Aku pikir mereka memang hanya bertiga, bertemu secara berkala. Yang terakhir benar, mereka rajin menyambangi satu sama lain. Tak selalu di Bandung, seperti hari ini, tapi juga di Sukabumi, Garut, dan kota-kota sekitar Bandung lainnya. Namun tak selalu hanya bertiga: "Tadinya ramai, tetapi banyak yang sudah dipanggil Yang Di Atas", kata mereka sambil telunjuknya diarahkan ke langit.

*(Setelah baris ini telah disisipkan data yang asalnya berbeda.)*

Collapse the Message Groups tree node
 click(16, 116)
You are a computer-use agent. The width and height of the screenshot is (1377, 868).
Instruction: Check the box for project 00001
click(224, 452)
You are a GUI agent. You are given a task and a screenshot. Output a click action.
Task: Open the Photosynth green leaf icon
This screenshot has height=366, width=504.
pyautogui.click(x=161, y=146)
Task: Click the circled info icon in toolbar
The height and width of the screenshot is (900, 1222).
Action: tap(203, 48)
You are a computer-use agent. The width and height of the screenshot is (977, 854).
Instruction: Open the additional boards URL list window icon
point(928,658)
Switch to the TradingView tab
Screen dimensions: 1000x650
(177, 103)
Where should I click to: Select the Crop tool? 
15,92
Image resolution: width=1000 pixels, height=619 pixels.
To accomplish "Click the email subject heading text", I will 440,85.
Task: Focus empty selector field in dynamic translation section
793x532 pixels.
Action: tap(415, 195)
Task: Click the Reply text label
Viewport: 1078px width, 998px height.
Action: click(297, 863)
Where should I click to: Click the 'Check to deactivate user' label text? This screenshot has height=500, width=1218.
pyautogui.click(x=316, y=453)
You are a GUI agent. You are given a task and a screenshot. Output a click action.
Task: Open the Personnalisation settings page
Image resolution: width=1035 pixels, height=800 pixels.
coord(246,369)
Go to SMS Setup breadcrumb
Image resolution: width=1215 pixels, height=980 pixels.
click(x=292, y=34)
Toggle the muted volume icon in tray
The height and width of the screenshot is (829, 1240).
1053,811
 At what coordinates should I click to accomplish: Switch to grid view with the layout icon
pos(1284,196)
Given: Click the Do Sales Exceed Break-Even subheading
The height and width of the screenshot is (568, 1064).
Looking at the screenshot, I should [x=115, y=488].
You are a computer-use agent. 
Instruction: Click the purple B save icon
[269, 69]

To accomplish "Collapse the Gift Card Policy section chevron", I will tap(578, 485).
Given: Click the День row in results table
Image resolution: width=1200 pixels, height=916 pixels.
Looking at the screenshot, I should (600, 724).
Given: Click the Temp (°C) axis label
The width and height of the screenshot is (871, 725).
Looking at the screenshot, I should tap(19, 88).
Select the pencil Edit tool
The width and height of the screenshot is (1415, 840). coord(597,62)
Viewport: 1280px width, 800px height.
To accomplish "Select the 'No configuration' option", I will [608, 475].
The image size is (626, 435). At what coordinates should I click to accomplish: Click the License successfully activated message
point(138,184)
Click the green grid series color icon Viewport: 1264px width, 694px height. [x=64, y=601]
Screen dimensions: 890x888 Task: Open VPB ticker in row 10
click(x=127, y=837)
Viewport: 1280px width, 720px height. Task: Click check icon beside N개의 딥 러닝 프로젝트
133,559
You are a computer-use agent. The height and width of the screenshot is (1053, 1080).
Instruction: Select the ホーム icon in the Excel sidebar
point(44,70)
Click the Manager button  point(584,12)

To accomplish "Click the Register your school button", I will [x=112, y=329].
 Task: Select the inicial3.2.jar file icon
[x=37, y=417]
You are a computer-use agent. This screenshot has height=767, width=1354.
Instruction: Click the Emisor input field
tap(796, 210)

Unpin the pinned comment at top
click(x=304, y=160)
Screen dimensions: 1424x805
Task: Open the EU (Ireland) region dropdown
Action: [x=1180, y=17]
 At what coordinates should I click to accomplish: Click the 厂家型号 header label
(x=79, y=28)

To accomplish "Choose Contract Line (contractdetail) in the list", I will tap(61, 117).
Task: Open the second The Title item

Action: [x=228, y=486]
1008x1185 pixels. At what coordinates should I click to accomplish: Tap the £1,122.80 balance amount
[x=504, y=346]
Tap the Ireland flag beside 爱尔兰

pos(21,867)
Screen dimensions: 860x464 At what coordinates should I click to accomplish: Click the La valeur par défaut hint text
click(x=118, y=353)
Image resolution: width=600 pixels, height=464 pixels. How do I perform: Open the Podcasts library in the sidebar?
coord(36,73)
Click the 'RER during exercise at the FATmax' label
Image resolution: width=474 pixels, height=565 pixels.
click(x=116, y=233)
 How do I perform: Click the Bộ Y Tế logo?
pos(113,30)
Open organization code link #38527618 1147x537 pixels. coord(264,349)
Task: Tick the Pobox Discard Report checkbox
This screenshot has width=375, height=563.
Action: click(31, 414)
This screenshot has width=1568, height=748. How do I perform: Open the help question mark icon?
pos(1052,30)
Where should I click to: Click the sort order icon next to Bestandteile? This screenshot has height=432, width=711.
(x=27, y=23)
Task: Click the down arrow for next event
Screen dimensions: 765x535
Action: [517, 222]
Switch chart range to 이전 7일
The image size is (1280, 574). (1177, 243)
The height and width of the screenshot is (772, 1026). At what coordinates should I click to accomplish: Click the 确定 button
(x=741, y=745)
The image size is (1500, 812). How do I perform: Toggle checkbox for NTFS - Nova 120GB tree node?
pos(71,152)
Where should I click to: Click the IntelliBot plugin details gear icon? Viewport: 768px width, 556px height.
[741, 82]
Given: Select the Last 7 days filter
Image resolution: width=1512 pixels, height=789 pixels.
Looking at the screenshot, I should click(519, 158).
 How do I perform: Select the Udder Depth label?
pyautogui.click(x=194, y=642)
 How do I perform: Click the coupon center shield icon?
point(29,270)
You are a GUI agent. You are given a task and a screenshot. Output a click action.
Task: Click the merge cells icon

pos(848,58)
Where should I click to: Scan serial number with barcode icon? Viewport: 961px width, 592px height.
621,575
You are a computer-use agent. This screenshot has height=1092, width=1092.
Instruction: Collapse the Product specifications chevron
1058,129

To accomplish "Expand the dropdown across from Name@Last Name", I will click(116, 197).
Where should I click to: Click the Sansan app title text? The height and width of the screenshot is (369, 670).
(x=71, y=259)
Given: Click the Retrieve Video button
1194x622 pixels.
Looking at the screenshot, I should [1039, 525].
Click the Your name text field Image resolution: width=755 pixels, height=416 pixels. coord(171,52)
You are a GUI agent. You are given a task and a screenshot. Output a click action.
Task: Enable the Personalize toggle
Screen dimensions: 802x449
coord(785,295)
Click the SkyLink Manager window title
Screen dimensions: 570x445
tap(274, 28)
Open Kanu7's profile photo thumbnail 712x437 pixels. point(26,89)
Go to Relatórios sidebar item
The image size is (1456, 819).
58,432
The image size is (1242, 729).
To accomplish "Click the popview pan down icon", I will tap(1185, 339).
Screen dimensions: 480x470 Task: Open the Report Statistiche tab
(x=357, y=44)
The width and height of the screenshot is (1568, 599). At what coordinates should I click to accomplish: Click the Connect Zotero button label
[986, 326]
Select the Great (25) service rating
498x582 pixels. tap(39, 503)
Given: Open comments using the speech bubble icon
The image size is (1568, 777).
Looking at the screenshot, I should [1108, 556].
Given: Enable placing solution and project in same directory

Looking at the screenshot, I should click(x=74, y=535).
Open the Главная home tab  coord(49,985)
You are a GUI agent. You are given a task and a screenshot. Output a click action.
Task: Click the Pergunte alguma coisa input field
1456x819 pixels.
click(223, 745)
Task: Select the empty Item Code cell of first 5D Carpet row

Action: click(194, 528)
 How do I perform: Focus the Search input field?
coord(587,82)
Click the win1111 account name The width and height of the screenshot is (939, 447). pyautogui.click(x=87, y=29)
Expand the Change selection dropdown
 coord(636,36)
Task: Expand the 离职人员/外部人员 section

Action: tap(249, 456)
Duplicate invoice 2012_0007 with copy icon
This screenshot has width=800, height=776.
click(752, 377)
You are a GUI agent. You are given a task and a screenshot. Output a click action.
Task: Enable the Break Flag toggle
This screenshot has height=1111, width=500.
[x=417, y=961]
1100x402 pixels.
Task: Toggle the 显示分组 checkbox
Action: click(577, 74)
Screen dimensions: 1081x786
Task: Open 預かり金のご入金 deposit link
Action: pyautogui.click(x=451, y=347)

Setelah mereka pergi, kehangatan celoteh dan tawa mereka masih tertinggal di ruangan. Dadaku serasa hangat. Hari rabu lalu aku dan teman-teman kuliah berkumpul makan siang bersama di rumahku. Aku bayangkan beberapa di antara kami akan tersisa sekian puluh tahun lagi - lalu makan siang di suatu tempat. Rambut kami akan total berwarna putih dan pendengaran berkurang, tapi rasa persahabatan malah tambah memenuhi hati. Aku mungkin saja termasuk yang mendahului atau yang tertinggal, wallahu alam. Namun apapun, aku makin yakin, silaturahmi adalah harta tak terbeli dan patut dirawat.
Seperti aku tulis di atas tadi, Tuhan memberi serpihan ekstra momen berharga secara tak terduga. Ujung mingguku dimulai dengan indah - kebahagiaan tiga sahabat tadi menular.